- _Istruzioni_: Puoi copiare dall'estratto su Tito Schipa tutto il testo da "Leggendo varie biografie" fino a "Povero Tito Schipa!"?
━━━━━ Estratto
Leggendo varie biografie di cantanti più o meno illustri del secolo XX, capita spesso di trovare ad un certo punto la frase "Il famoso tenore, il grande soprano, il celeberrimo Pinco Pallino di turno andò a trovare un altro famoso tenore, un altro grande soprano, un altro celeberrimo Pinco Pallino nel suo camerino al termine della recita (doverosamente straordinaria) di X opera". Eppure, mai come nel caso di Tito Schipa mi è capitato di leggere che il tenore leccese si fosse presentato all'ingresso artisti di un qualche teatro e che non fosse stato riconosciuto - nel migliore dei casi - o che fosse stato persino sul punto di essere allontanato in malo modo - nel peggiore.
Povero Tito Schipa!
━━━━━━━━━━
━━━━━ Sezione dati
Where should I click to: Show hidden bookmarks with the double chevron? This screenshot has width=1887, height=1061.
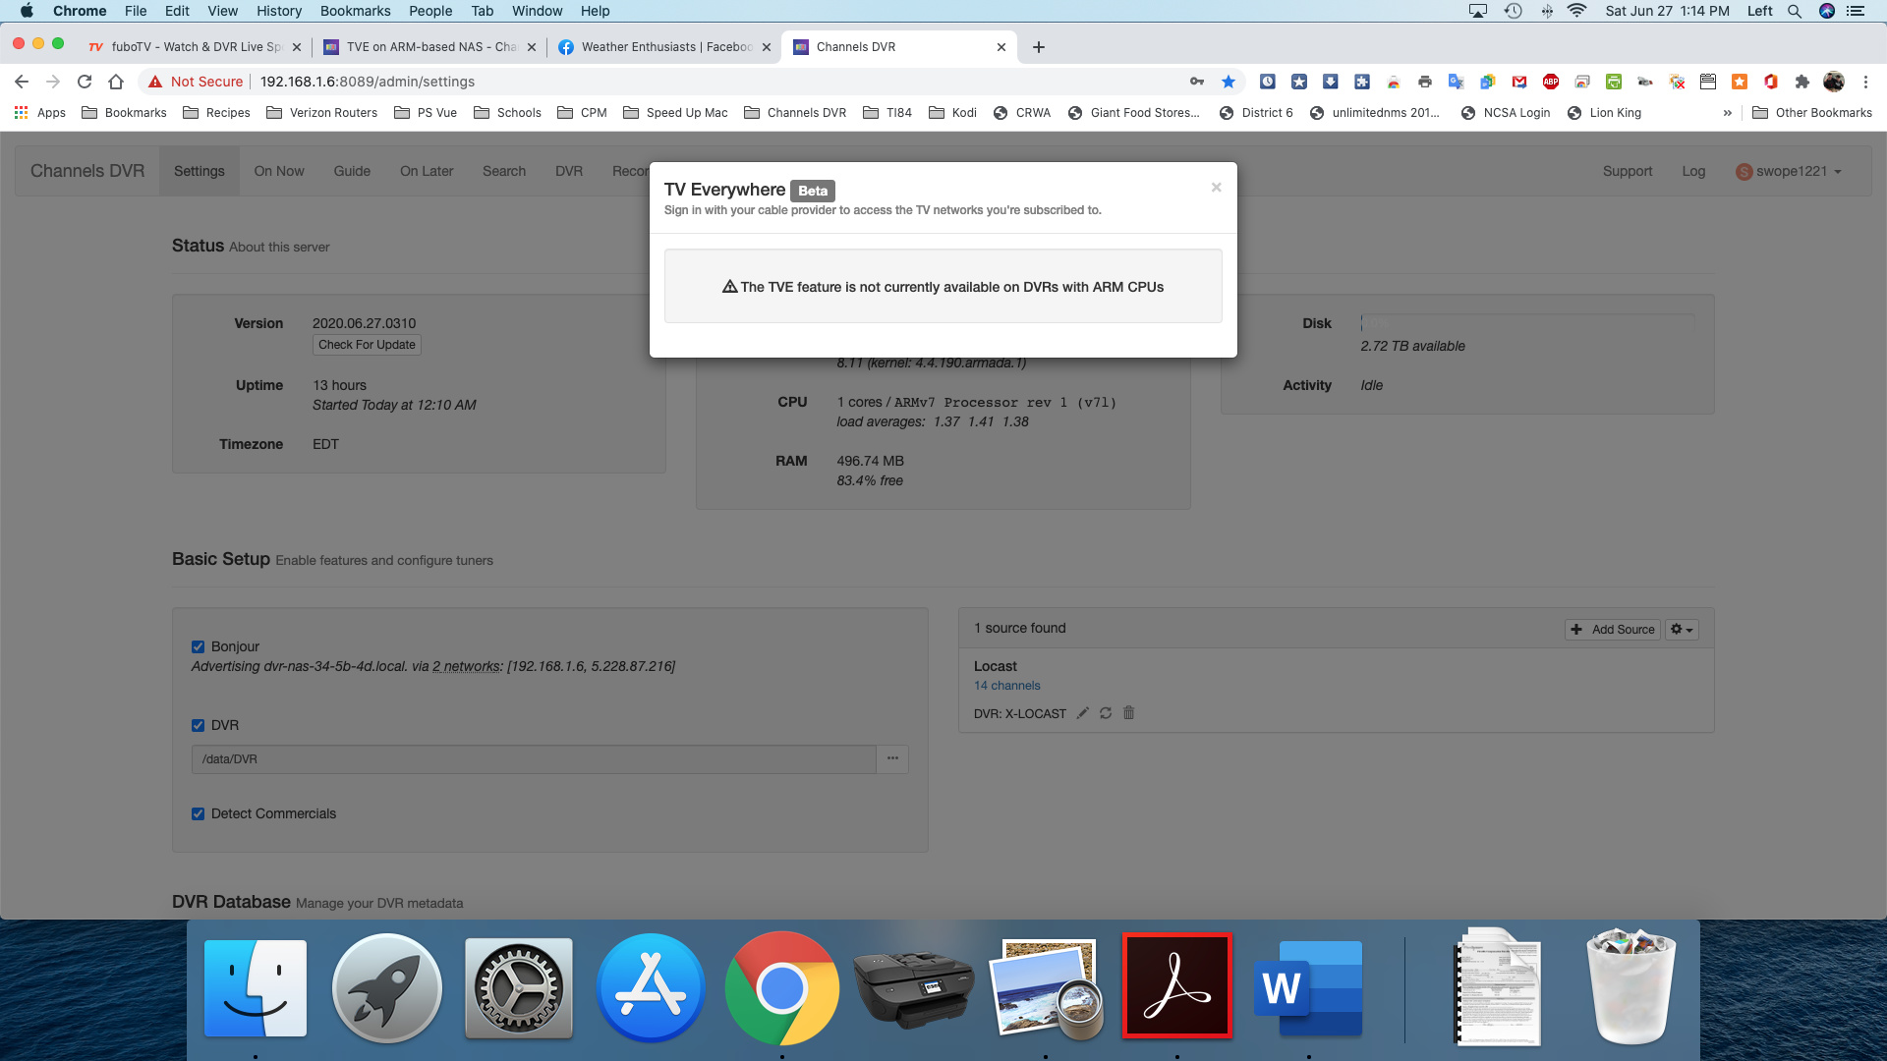click(1727, 113)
━━━━━━━━━━
- _Risultato_:
Leggendo varie biografie di cantanti più o meno illustri del secolo XX, capita spesso di trovare ad un certo punto la frase "Il famoso tenore, il grande soprano, il celeberrimo Pinco Pallino di turno andò a trovare un altro famoso tenore, un altro grande soprano, un altro celeberrimo Pinco Pallino nel suo camerino al termine della recita (doverosamente straordinaria) di X opera". Eppure, mai come nel caso di Tito Schipa mi è capitato di leggere che il tenore leccese si fosse presentato all'ingresso artisti di un qualche teatro e che non fosse stato riconosciuto - nel migliore dei casi - o che fosse stato persino sul punto di essere allontanato in malo modo - nel peggiore.
Povero Tito Schipa!